The IDF was given full responsibility for security of Hebron’s Jewish community.
Responsibility for security at the Cave of Machpela was also allocated to the IDF. A procedure was set in place that provided for complete separation of Jews and Muslims worshipping inside the Machpela, with 10 religious days for each group on which they would have exclusive access.
Residents of Hebron warned of the dangers inherent in Palestinian of control of Abu Sneinah, which was adjacent to the Jewish area and provided a high point for shooting at the Israeli population. Unfortunately, these warnings were prescient: On March 26, 2001, Shalhevet Pass, 10 months old, was fatally shot in the head by a sniper positioned on a hill at Abu Sneinah; the baby was buried in the ancient Jewish cemetery of Hebron.
Since Operation Defensive Shield in the spring of 2002, the IDF has patrolled in the Palestinian areas of Hebron, and has set up permanent stations on the high ground overlooking the Jewish area and the adjacent highway.
While the Palestinian Arab population was jubilant at Israeli withdrawal from the major part of Hebron, the Jewish residents, and those supporting them, were deeply concerned. Hebron was being portrayed as an “Arab” city, which by sufferance is tolerating a small minority of Jews who are “radical settlers” and a thorn in the side of the Arab majority.
The fact that Hebron was the first of Jewish cities and has a long and deep connection to the Jewish people is either denigrated or ignored.
Issues of rights to settle within the Israeli-controlled area of Hebron
The readiness of various Israeli governments to deny Jews their rights to remain in ancient Jewish areas has been painful to witness and frequently baffled understanding. There have been a series of legal battles, as residents have sought their rights to purchase and live in buildings in the Israeli-controlled area.
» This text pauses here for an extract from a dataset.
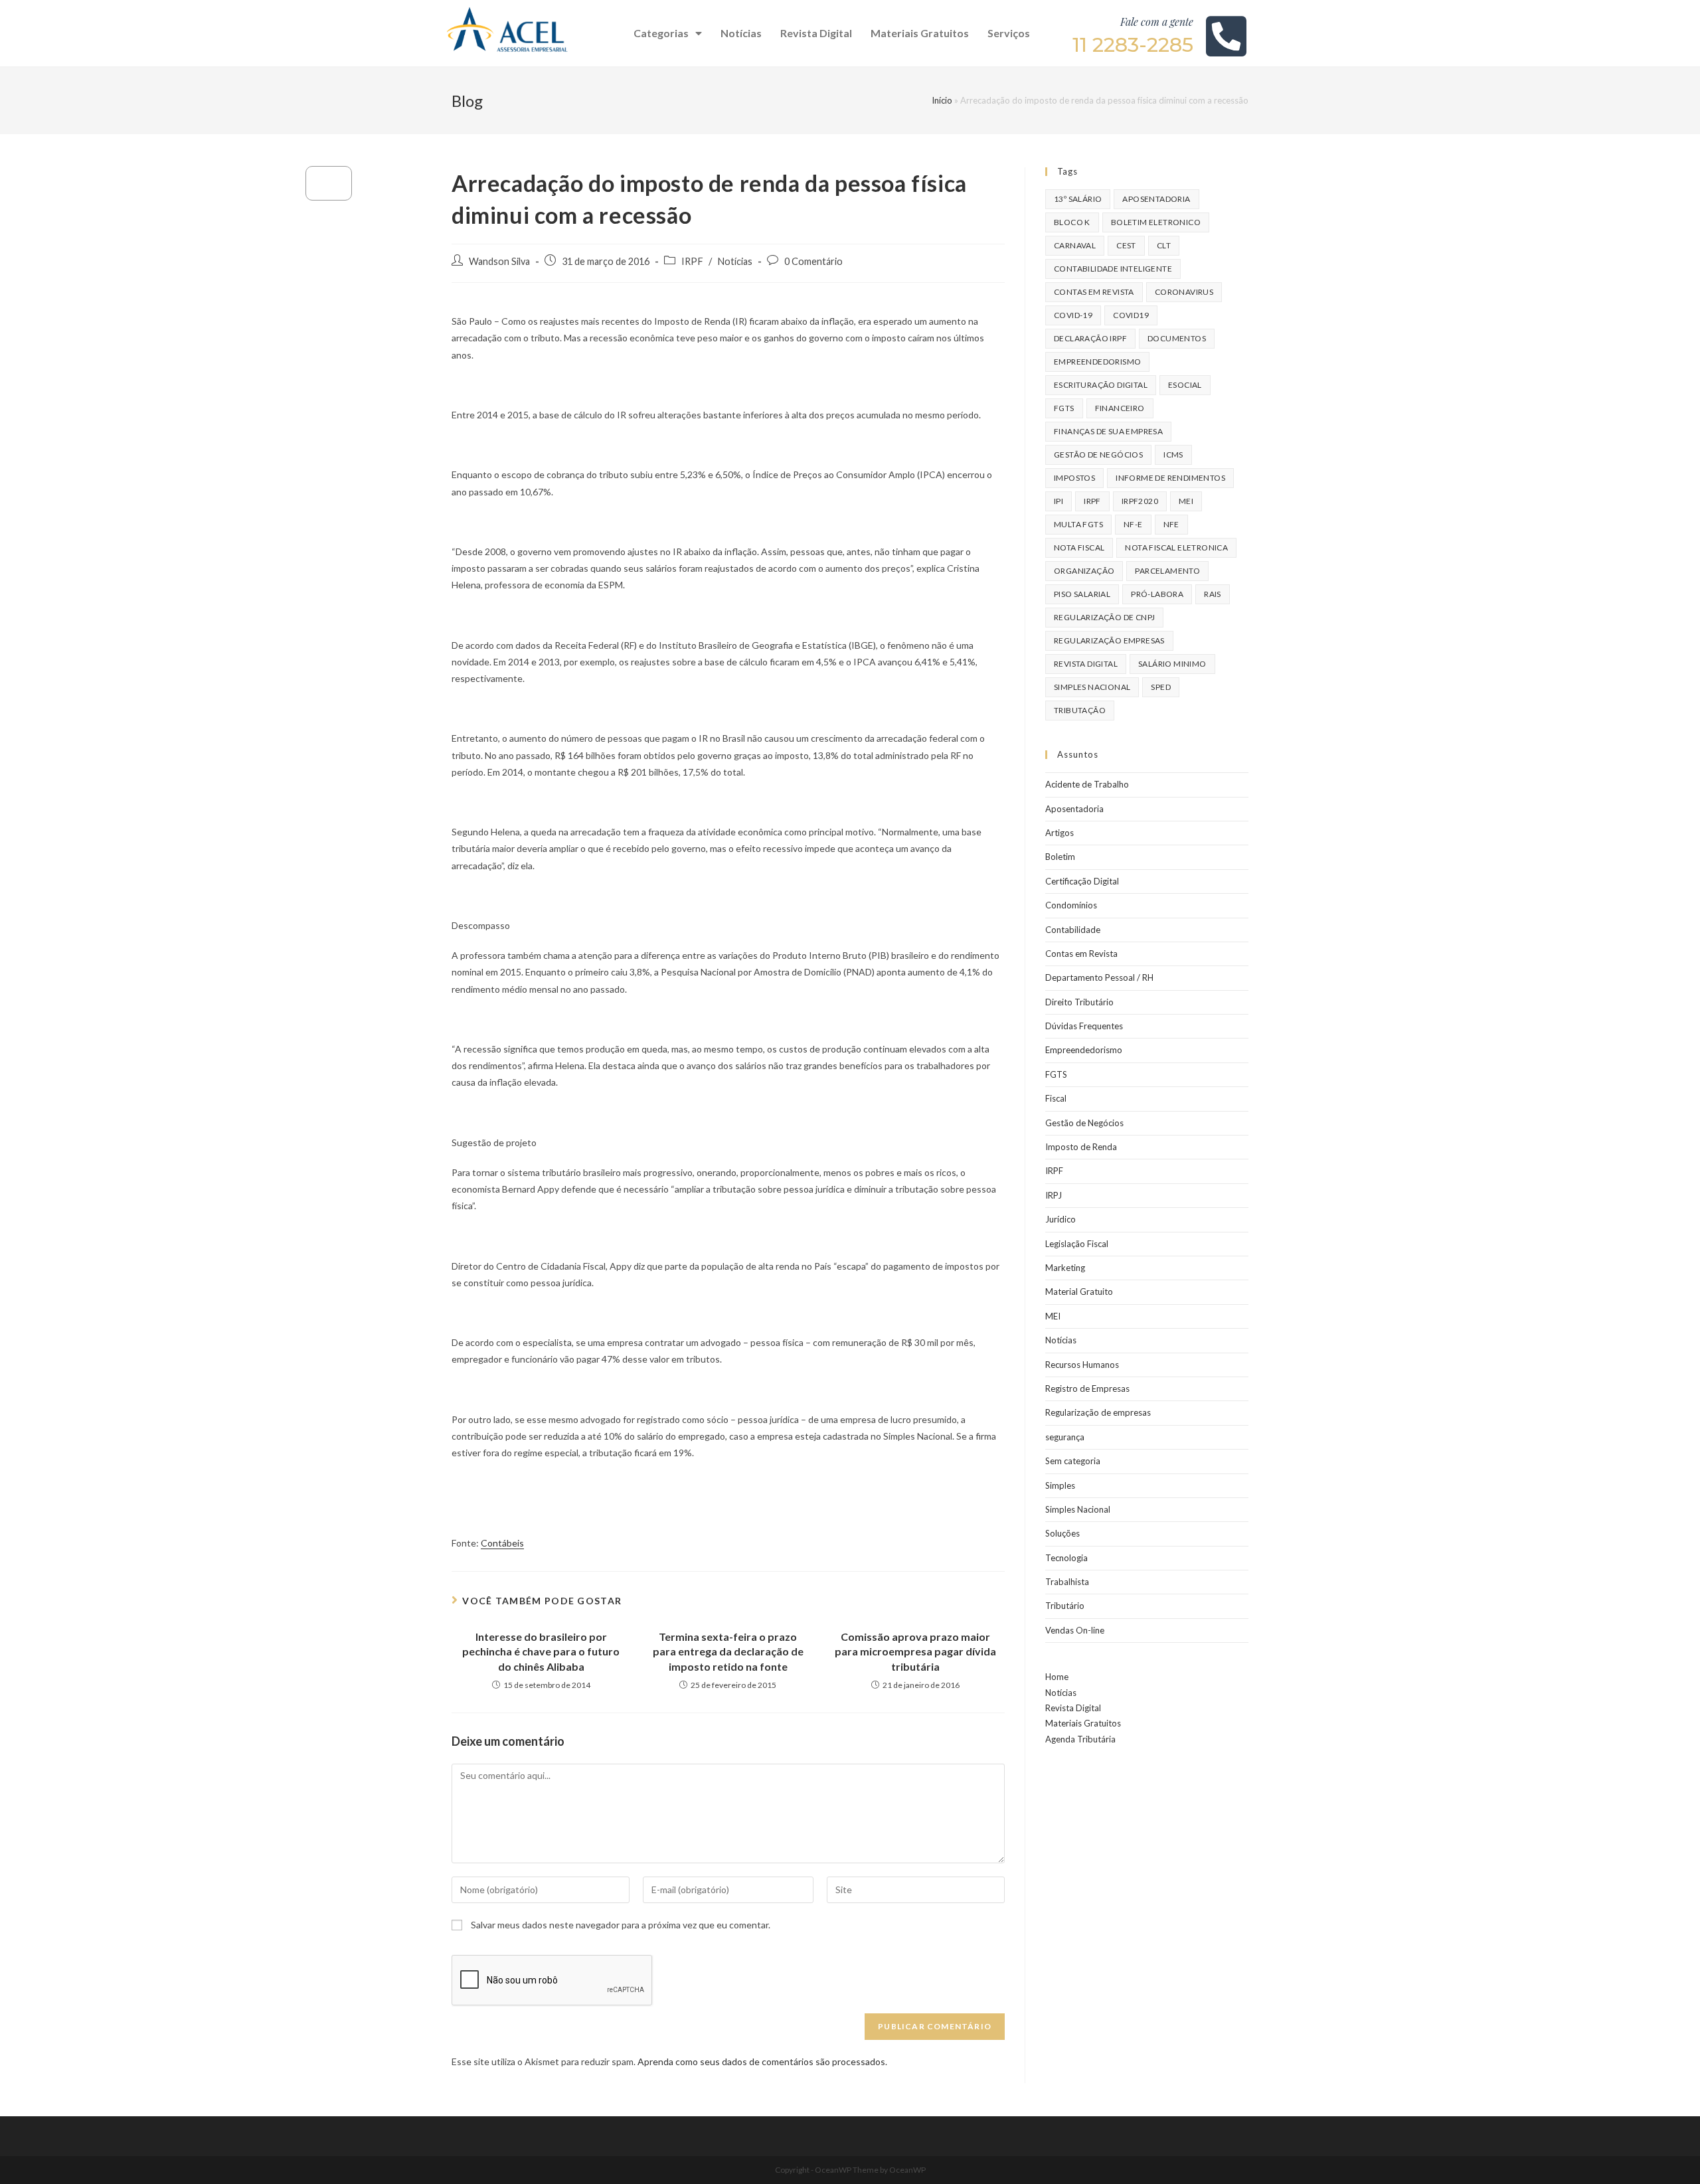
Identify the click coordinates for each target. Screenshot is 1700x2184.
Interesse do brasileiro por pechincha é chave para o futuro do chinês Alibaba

There have been legal issues with regard to Mitzpe Shalhevet, Beit Shapira, and Beit Hashalom (pictured), which is now thoroughly refurbished as a Jewish building.
Why Jews stay in Hebron
To live in Hebron is not an easy thing to do. Yet there is a solid core of dedicated residents who are deeply devoted to remaining. Their dream is to ensure forever the right of Jews to have access to this ancient city of sanctity and to live again in areas that have been Jewish for millennia. These good and courageous people are making the effort on behalf of all Jews, and work in the service of the Almighty.
All who care about Jewish heritage owe them a great debt of gratitude.
Former Hebron spokesman David Wilder wrote about visitors to Hebron who spoke with the Arab mayor, Mustepha Natsche. Were Jews allowed to pray at the Cave of the Machpela? they asked.
“No,” he replied, “it is a mosque and only Muslims may pray at a mosque.” Other Muslims have reiterated the same attitude.
It is thus quite clear that without a Jewish presence in Hebron, ultimately the second holiest site in Judaism would be closed to the Jewish people. To the residents of Hebron, this would be to abandon the Mothers and the Fathers, and this is simply unthinkable.
What is more, abandonment by Israel of this holy site would be a precursor to further abandonment, as a precedent would have been set. If the Cave of Machpela, why not also Har HaBayit (the Temple Mount)? If Hebron, with its ancient links to Judaism were to be surrendered as a Muslim city, it would become easier to then surrender eastern Jerusalem, with its large Arab population, in spite of the ancient links of that area to Jewish tradition.